In December 2018, McIntyre announced that he would be leaving KABC. His final program was December 14.

===Television===
McIntyre is a frequent television guest. He has appeared on Lou Dobbs Tonight, Bill Maher's Politically Incorrect, Planet Green's Supper Club with Tom Bergeron, and HBO's Real Time with Bill Maher. McIntyre appeared on The History Channel, as well as Fox News Channel's The O'Reilly Factor and Hannity & Colmes. He hosted his own segment on CNBC's The Dennis Miller Show. McIntyre also wrote episodes of Married... with Children, Full House, The New WKRP in Cincinnati. and was co-executive producer of the mid-80s Mickey Spillane's Mike Hammer series.

=== Newspaper ===
McIntyre writes a weekly column for the Los Angeles Daily News, which appears every Sunday. He has also written for the Los Angeles Times, as well as The Daily Beast, American History Illustrated, and LA Jazz Scene. An amateur historian, McIntyre is an expert on the Wright brothers.

=== Film ===
McIntyre and his wife, actress Penny Peyser, wrote, produced, and directed Trying to Get Good: The Jazz Odyssey of Jack Sheldon (2008), a feature-length documentary film of Jack Sheldon. It won Jury Prizes at the Newport Beach Film Festival and at the Kansas City Film Makers Jubilee, and won Audience Prizes at Newport Beach and the Indianapolis International Film Festival. It also won an audience prize at the prestigious Nashville International Film Festival.

== Frank's Shadow ==
McIntyre's debut novel, Frank's Shadow was published by the Greenleaf Book Group of Austin, Texas, in July, 2023. The novel, set in 1998, is the story of Danny McKenna, a troubled 40-year-old history professor who must confront an uncomfortable reality. When his Irish immigrant Greatest Generation father dies on the same day as Danny's hero, Frank Sinatra, Danny is tasked with his dad's eulogy. While Danny knows everything about the famous singer, he knows almost nothing about his own withdrawn father. McKenna sets out to discover who his father really was, battling his own demons along the way, before uncovering his father's deepest, darkest secret from World War II. BookLife by Publishers Weekly called Frank's Shadow, "A triumph of dramatic literature." Indies Today review said, "A brilliant character study and an example of thunderous storytelling." The book won first place in the literary fiction category at the Spring 2024 BookFest Awards. A paperback edition was published in June, 2025 by River Grove Books.

== Personal life ==
McIntyre grew up in Great Neck, New York, and is a graduate of Stonehill College. He is the stepfather of two sons, by wife Peyser, one of whom was a helicopter pilot in the U.S. Army.

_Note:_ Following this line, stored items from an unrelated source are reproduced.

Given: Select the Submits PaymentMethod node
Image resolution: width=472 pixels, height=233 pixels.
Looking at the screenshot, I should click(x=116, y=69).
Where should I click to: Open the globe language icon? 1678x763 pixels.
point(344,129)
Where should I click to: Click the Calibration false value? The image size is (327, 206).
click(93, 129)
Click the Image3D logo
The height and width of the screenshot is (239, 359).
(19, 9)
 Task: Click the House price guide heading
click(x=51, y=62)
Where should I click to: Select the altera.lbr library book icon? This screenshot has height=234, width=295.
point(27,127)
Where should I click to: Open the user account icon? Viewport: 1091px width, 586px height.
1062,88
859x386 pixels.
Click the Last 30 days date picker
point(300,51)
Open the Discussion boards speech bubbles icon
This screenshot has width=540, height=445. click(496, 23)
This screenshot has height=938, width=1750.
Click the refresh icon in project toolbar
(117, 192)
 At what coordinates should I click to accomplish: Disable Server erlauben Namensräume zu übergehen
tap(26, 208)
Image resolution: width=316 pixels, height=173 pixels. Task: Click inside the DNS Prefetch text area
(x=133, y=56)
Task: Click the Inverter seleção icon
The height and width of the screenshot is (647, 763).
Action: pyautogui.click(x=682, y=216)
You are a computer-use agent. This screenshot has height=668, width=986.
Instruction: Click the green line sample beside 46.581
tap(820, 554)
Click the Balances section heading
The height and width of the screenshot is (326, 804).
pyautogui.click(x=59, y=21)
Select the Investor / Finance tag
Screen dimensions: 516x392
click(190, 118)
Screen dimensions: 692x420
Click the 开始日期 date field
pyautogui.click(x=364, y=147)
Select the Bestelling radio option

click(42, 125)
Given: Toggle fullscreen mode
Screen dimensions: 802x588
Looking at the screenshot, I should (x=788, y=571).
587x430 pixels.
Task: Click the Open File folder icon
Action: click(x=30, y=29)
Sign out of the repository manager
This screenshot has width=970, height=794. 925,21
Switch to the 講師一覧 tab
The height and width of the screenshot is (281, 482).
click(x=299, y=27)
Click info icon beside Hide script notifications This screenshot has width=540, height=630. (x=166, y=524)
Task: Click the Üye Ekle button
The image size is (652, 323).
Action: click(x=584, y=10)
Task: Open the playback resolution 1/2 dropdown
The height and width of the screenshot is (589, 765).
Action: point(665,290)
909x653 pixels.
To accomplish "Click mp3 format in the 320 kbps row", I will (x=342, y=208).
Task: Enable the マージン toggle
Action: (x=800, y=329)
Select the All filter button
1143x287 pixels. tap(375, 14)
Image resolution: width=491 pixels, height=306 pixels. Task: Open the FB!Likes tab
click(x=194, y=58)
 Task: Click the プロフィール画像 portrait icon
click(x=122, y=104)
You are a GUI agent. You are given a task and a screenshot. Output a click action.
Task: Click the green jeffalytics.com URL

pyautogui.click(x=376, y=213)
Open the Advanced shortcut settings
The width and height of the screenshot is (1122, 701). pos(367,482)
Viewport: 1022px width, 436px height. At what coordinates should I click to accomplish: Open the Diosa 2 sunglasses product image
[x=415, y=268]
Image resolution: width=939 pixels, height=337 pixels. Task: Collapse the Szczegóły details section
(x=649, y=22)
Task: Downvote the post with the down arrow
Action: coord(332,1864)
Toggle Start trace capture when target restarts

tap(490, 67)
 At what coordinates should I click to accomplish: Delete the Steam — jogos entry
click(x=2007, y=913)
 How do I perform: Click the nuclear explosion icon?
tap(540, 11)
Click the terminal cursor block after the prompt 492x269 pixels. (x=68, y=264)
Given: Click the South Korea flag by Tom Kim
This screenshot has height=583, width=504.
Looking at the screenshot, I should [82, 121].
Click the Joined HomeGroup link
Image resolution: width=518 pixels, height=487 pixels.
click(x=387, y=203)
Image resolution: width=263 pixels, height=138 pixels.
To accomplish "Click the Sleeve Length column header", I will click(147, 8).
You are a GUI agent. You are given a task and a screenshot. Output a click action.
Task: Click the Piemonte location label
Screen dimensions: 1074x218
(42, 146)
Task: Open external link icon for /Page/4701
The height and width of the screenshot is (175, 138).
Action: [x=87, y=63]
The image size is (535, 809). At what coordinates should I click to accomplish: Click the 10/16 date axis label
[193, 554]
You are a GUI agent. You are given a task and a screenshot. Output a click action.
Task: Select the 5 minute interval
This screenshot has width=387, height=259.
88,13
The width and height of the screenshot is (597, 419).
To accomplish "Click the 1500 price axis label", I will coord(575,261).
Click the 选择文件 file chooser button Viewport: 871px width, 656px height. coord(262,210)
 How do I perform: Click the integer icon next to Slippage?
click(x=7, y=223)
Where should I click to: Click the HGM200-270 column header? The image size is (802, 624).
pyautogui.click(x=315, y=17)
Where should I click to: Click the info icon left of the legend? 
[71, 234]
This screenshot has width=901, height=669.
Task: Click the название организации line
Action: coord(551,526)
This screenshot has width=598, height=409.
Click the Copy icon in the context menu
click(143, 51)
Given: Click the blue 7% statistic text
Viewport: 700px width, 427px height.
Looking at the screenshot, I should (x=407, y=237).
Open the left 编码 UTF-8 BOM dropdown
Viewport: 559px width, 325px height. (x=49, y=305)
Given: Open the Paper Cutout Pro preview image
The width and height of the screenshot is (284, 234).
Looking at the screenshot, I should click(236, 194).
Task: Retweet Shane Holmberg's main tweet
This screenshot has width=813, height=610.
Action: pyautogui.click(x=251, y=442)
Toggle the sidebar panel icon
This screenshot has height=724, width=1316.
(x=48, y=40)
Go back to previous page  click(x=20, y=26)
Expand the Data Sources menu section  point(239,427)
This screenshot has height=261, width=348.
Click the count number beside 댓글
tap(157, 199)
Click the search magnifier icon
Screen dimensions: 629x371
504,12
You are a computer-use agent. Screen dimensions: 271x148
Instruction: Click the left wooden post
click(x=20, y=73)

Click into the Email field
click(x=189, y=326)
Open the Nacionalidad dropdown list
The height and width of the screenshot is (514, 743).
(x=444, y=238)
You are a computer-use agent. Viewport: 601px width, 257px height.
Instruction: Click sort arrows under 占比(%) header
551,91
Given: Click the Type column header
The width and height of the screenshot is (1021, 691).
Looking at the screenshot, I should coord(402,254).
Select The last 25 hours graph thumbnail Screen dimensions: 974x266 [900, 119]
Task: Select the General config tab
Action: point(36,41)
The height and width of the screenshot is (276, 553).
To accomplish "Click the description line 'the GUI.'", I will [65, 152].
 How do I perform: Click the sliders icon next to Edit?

==Awards and recognition==
Doug McIntyre won the Best Columnist award in 2011 from the California Association of Newspaper Publishers for his work in the Los Angeles Daily News. He was also awarded Outstanding Alumnus by his alma mater, Stonehill College, in 2010. For the PBS series Liberty's Kids, Doug earned a Humanitas Prize nomination for excellence in television writing. McIntyre has also been ranked one of the Top 40 radio hosts in the nation by the radio industry journal, Talkers Magazine. Year after year, McIntyre has been selected by his peers as one of the "most popular" and "most admired hosts" in the annual LARadio.com poll.